# Python for Digital Humanities

## Unit #4: Stop Words

* Overview
* Loading the NLTK Stop Words
* Removing Stop Words from our Text
* Creating our own List of Stop Words


<font color=blue>---------------------------------------------------------------</font>

### 4.1 Overview 


Some words, like "is", "the", "and", occur frequently in text but have little semantic content.
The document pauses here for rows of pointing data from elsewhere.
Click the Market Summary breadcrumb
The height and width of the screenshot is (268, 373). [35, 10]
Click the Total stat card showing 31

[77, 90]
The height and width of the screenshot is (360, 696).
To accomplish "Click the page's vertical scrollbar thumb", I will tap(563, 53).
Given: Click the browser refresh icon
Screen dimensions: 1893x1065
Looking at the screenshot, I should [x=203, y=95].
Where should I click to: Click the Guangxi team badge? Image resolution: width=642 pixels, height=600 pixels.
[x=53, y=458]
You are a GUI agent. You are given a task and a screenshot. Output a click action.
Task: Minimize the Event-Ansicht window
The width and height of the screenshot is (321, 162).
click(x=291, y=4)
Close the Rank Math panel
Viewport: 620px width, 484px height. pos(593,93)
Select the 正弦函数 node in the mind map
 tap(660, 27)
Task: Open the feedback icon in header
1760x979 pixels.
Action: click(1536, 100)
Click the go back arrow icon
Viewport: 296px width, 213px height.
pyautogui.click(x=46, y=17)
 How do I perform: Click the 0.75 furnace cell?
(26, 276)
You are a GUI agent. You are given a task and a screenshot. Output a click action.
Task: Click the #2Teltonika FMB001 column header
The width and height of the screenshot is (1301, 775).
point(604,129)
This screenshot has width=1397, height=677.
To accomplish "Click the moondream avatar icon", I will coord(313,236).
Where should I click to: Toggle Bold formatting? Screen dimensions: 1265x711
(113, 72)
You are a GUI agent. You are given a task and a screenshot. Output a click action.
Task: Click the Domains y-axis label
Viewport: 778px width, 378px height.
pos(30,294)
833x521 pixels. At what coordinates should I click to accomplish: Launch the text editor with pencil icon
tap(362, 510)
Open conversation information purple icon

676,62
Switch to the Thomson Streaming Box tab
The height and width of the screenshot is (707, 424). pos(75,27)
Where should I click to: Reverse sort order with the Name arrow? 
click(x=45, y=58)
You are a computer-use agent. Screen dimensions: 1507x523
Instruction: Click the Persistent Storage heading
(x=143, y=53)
If we want to know the 25 most commonly-used words in a text, these words would top the list.  Unfortunately, they would not give us any insight into the topics that the text focuses on.  In text analysis, we call these _stop words_ and generally we would wnat to remove them before we do any analysis on the text.

That, in turn, means that we would need to have a list of words that we deem to be unnecessary in our analysis.  While we could sit and come up with a list of our own stop words, it might be beneficial to start with a list of word that other programmers have already created.  There is such a list in the `nltk` package.




### 4.2  Loading the NLTK Stop Words



In [69]:
from nltk.corpus import stopwords
stop_words = stopwords.words("english")

Let's take a look at the list of stop words.

In [70]:
print(stop_words)

['i', 'me', 'my', 'myself', 'we', 'our', 'ours', 'ourselves', 'you', "you're", "you've", "you'll", "you'd", 'your', 'yours', 'yourself', 'yourselves', 'he', 'him', 'his', 'himself', 'she', "she's", 'her', 'hers', 'herself', 'it', "it's", 'its', 'itself', 'they', 'them', 'their', 'theirs', 'themselves', 'what', 'which', 'who', 'whom', 'this', 'that', "that'll", 'these', 'those', 'am', 'is', 'are', 'was', 'were', 'be', 'been', 'being', 'have', 'has', 'had', 'having', 'do', 'does', 'did', 'doing', 'a', 'an', 'the', 'and', 'but', 'if', 'or', 'because', 'as', 'until', 'while', 'of', 'at', 'by', 'for', 'with', 'about', 'against', 'between', 'into', 'through', 'during', 'before', 'after', 'above', 'below', 'to', 'from', 'up', 'down', 'in', 'out', 'on', 'off', 'over', 'under', 'again', 'further', 'then', 'once', 'here', 'there', 'when', 'where', 'why', 'how', 'all', 'any', 'both', 'each', 'few', 'more', 'most', 'other', 'some', 'such', 'no', 'nor', 'not', 'only', 'own', 'same', 'so', 'than', '

This list may not be complete, but it is a good start.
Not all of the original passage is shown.